Data section section start

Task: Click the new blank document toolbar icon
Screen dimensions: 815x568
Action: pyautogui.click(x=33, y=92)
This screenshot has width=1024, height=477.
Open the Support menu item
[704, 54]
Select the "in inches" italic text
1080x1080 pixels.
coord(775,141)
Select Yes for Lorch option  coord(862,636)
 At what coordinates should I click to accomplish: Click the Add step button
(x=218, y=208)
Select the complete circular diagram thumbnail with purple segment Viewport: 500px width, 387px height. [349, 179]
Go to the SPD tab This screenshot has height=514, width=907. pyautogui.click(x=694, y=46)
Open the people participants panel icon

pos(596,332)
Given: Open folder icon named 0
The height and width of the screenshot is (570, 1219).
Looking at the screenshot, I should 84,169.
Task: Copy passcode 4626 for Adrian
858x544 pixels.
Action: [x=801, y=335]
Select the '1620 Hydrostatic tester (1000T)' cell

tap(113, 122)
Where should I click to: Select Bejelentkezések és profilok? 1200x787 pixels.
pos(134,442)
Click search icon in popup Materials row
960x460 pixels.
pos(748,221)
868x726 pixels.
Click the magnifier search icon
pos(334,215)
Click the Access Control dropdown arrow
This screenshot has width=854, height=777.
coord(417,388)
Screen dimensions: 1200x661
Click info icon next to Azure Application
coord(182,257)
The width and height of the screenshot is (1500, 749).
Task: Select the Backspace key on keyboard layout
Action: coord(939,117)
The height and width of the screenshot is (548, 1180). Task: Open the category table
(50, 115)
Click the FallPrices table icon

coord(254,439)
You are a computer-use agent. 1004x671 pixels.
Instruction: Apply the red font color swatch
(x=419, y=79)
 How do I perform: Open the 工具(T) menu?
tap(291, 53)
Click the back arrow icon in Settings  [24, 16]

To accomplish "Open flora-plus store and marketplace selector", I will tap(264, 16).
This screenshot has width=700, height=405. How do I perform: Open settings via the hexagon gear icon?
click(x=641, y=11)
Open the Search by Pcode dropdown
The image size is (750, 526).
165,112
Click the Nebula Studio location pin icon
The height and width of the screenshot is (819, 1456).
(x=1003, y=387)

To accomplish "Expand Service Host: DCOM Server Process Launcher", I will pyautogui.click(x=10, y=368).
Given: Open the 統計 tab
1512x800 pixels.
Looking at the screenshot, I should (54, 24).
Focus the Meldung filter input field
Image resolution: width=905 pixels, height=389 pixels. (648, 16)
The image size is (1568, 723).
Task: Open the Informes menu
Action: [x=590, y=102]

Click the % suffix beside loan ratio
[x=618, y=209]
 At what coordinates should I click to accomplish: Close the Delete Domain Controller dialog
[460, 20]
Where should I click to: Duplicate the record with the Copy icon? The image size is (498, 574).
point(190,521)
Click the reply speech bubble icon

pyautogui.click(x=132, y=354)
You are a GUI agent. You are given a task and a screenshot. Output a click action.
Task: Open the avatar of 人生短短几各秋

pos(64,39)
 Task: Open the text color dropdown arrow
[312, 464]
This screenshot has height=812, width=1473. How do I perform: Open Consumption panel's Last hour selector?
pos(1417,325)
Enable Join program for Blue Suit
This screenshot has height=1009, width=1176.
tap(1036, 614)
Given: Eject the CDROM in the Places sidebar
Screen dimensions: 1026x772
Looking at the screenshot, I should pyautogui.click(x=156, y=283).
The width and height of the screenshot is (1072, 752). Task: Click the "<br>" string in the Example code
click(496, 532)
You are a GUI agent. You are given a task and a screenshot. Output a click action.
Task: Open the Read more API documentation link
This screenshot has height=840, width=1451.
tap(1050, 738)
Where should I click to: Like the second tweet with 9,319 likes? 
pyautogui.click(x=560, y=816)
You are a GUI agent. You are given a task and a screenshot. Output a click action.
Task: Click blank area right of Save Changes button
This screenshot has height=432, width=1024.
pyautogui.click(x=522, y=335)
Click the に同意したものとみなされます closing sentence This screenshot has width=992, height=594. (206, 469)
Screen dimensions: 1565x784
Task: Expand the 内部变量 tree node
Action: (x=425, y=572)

Data section section end

_Directions:_ Using the entries above, return each line that includes the word "will".

_Response:_
To accomplish "Open flora-plus store and marketplace selector", I will tap(264, 16).
To accomplish "Expand Service Host: DCOM Server Process Launcher", I will pyautogui.click(x=10, y=368).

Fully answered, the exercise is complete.